The Interior Department yesterday removed an island wildlife refuge from the protected wilderness system to allow construction of a major oil exploration staging base, including two 10,000-foot airstrips designed to serve C130 Hercules and jet transport planes.
Alaska's St. Matthew Island, which Congress voted in 1970 to keep "untrammeled by man," was described in an Interior Department memorandum of 1981 as "certainly as close to pure wilderness as can be found in the United States today."
Yesterday the department decided, under a controversial interpretation of its conservation authority, to trade "temporary use" of a 4,110-acre chunk of the island for permanent title to patches of new wilderness area amounting to 14,175 acres.
Within hours, seven environmental groups, calling the trade "one of the most damaging and worst of precedents ever set for wildlife management and conservation in this country," filed suit to stop it in U.S. District Court in Anchorage.
William Horn, deputy undersecretary of the Interior, said yesterday that the land swap "constitutes a net benefit to the refuge system," since temporary leasing of St. Matthew has bought the department permanent title to three times its acreage in valuable wilderness land.
Interior officials also stressed that St. Matthew is one of a chain of 2,500 islands, and that only part of the island is to be developed, representing 0.1 percent of Alaska's wilderness acreage.
"It's a tiny, tiny bit of land we're talking about here," said Interior spokesman Douglas Baldwin.
But environmentalists countered that the island is more valuable wilderness than the lands being acquired, and that it is certain to be ruined as a nesting habitat by oil spills and the roar of jets. They also argued, in a reversal of roles with the Interior Department, that the 14,000 acres being acquired are sufficiently protected as wilderness already.
Atlantic Richfield Co. (ARCO), the nation's seventh largest oil company, has had its eye on rugged, tundra-topped St. Matthew Island since 1981, mostly because its location 250 miles west of the Alaska mainland puts it relatively close to prospective oil rig sites in the Bering Sea.
The island is home to up to 5 million protected waterfowl and was named in a 1970 congressional blanket ban on development. When ARCO asked Interior for permission to build an air base there in March, 1981, the answer was a flat no.
But soon afterward, the U.S. Geological Survey advised ARCO to pursue its request "through appropriate channels." ARCO then advised a consortium of Alaska Indians, Aleuts and Eskimos that a profitable deal could be cut if they could get rights to St. Matthew Island. The Alaska natives in turn advised Interior that they would like to arrange a swap.
That swap was consummated yesterday, when Horn signed an agreement with three Alaska native corporations, known collectively as the CIRI Group.
George Kriste, executive vice president of Cook Inlet Region Inc., largest of the native corporations, denied yesterday that his consortium acted as "a pawn or a dupe" of ARCO.
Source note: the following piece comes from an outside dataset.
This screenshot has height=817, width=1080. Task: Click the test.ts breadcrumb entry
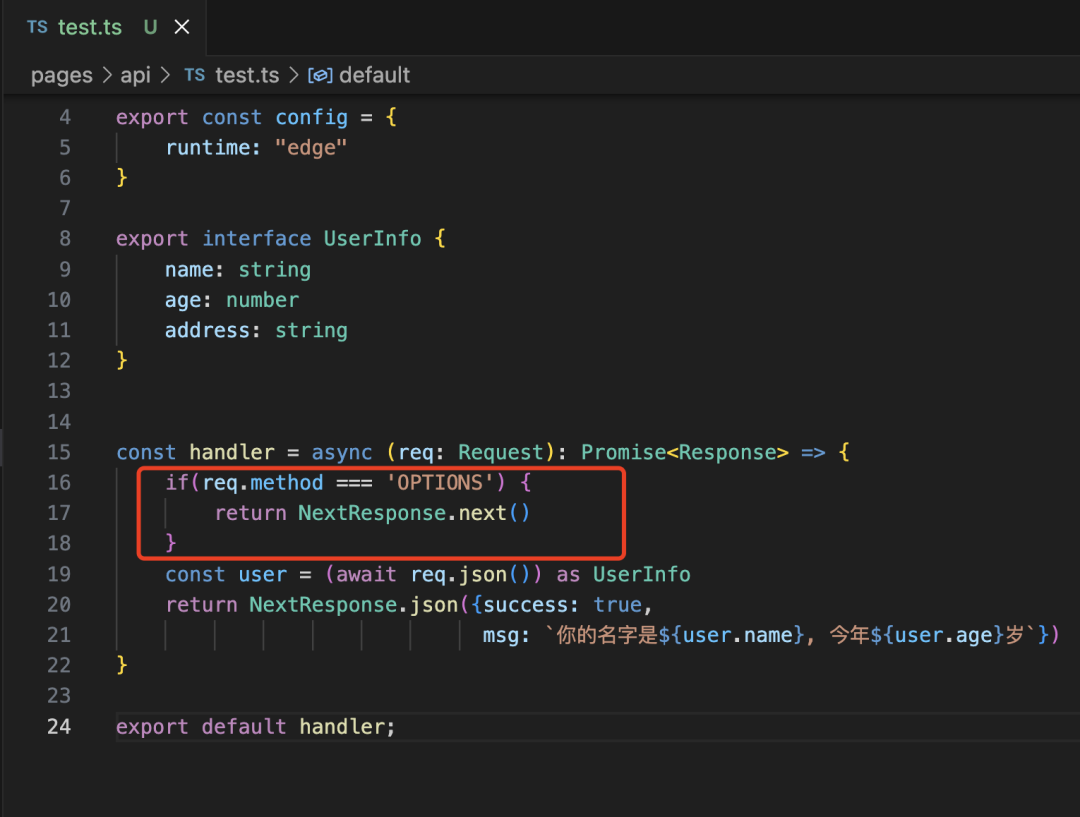[x=247, y=75]
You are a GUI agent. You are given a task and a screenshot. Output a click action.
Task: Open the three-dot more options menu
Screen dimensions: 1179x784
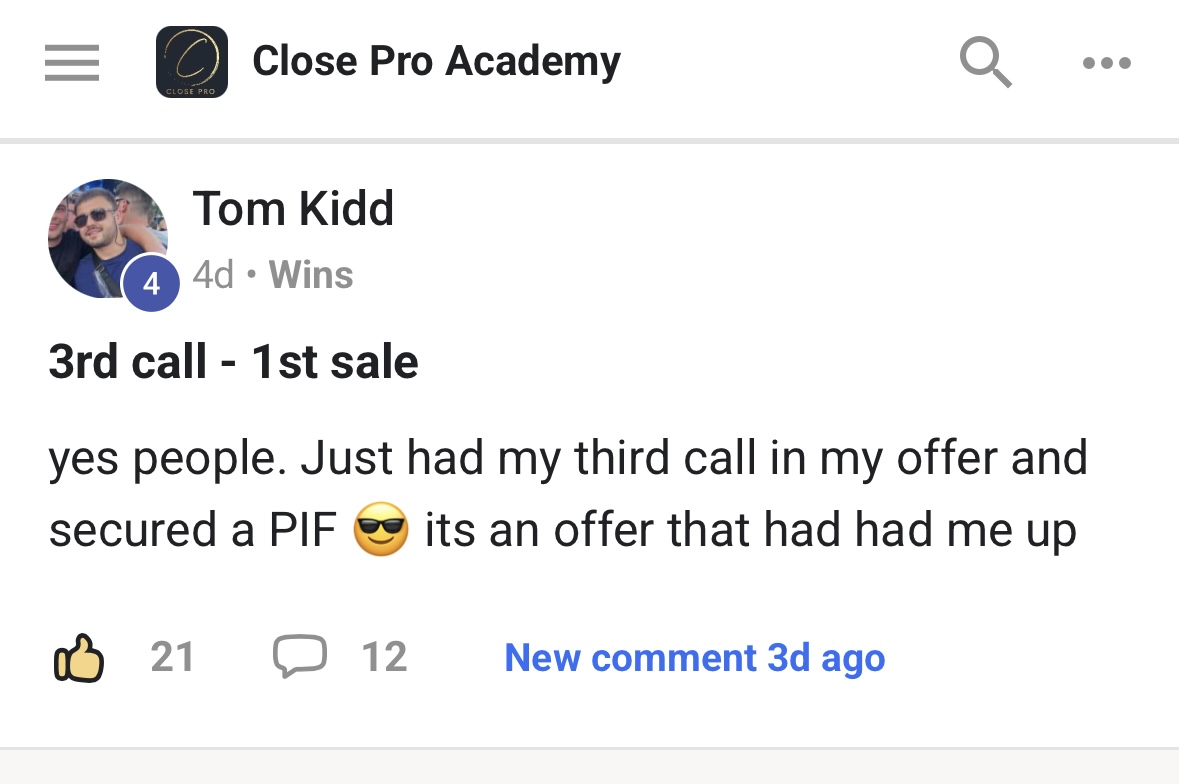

"Without any provocation from them," he said, "we sat down and figured that there was a business opportunity. We have no relationship with ARCO on this. We have no agreement."
When it comes time to sign with an oil company, in a sort of multimillion-dollar subletting, Kriste said, "There's a strong likelihood it possibly won't be ARCO."
Since talk first turned to development of St. Matthew, the Interior Department has seen a steady stream of worried correspondence, from within and without, about the likely impact on wildlife of the blasting required for construction, the noise from several jet flights a day and the potential spillage of oil.
In a March 24 letter, the commissioner of the Alaska Department of Fish and Game also doubted that the island could be restored to its original condition, as promised, after 10 to 30 years of use as a staging base.
"Complete restoration of the site, including destruction of air strips, buildings and other permanent facilities, is neither possible nor likely to be required because of the cost and the potential for other activities; therefore the wilderness character of St. Matthew Island will be lost," the letter said.
Interior Department officials argued yesterday that construction procedures, air paths and other potentially destructive development plans will be strictly regulated and that "you have to engage in a gloom and doom scenario" to predict more than minor dislocation of the island habitat.
Jim Leape, an attorney for the National Audubon Society, which led seven environmental groups in a lawsuit against Horn and Interior Secretary James G. Watt, replied that human safety factors properly will overtake environmental concerns once development begins, and that the foggy, gusty climate of the island will force developers to stray from their environmental guidelines.
"They've given away something of great value," Leape said.